04.08.25 | Mundo

“Um raro gesto árabe pela paz”

Editorial de O Estado de S.Paulo publicado no sábado (2) destaca a iniciativa inédita da Liga Árabe contra o Hamas, exigindo o desarmamento e a rendição do grupo e defendendo uma transição sob supervisão internacional rumo à retomada do controle civil pela Autoridade Palestina. Leia a íntegra do texto a seguir:

A diplomacia em torno do conflito entre Israel e os palestinos vive um momento raro. Em meio à devastação de Gaza, ao endurecimento de Israel e à fragmentação da liderança palestina, irrompeu uma iniciativa inesperada: uma declaração conjunta de países árabes recriminando de forma inédita o Hamas, exigindo seu desarmamento e renúncia ao poder e defendendo uma transição sob supervisão internacional rumo à retomada do controle civil pela Autoridade Palestina.

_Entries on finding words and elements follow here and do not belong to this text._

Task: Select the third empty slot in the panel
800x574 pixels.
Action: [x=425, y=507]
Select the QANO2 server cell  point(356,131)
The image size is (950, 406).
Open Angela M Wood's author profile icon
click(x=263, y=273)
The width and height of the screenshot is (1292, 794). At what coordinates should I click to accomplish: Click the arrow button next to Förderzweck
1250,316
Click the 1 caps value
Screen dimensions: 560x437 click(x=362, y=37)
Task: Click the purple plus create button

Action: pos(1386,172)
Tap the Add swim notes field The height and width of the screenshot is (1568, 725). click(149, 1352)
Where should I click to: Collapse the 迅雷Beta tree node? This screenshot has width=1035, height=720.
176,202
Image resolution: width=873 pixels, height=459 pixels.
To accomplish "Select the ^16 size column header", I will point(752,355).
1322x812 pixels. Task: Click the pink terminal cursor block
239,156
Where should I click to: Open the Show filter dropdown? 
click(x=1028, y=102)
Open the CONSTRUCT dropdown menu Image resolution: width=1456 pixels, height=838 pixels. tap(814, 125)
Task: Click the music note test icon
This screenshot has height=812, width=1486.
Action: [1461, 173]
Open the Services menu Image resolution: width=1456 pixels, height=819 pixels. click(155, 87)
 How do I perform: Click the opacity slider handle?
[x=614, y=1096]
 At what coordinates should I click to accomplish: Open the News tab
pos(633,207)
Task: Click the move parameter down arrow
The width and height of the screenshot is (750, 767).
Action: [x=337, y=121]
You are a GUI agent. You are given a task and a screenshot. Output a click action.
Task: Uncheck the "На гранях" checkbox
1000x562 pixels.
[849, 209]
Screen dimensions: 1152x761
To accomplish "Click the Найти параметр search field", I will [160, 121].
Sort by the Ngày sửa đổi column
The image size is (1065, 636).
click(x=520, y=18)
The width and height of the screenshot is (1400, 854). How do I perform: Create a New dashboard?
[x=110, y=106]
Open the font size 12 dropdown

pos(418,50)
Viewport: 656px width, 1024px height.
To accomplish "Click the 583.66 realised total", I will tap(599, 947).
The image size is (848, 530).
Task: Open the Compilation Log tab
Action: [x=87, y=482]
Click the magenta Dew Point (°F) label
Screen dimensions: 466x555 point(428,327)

Em contraste com os três “nãos” da Liga Árabe após a derrota da guerra de 1967 – nenhuma paz com Israel, nenhuma negociação com Israel, nenhum reconhecimento de Israel –, a declaração, ainda que não reconheça explicitamente Israel, sugere uma articulação viável para o conflito e para uma solução de dois Estados. A proposta de uma missão internacional da ONU para administrar temporariamente Gaza aponta a uma transição, malgrado dura, pragmática.

Diante dessa oportunidade, espera-se da comunidade internacional clareza e responsabilidade. No entanto, o que se viu nos últimos dias foi uma corrida simbólica por parte de potências europeias, como França e Reino Unido, para anunciar um iminente reconhecimento do Estado da Palestina. Embora envoltas na retórica dos direitos e da paz, essas promessas soam, na prática, mais como gestos idealistas – se não demagógicos – do que instrumentos eficazes de diplomacia. Ambas as potências abrem mão de uma das poucas alavancas diplomáticas que poderiam usar futuramente numa negociação junto à Autoridade Palestina. Sem qualquer contrapartida institucional ou de segurança, o gesto corre o risco de premiar a narrativa do Hamas de que a violência compensa – e de deslegitimar, ainda mais, os palestinos moderados.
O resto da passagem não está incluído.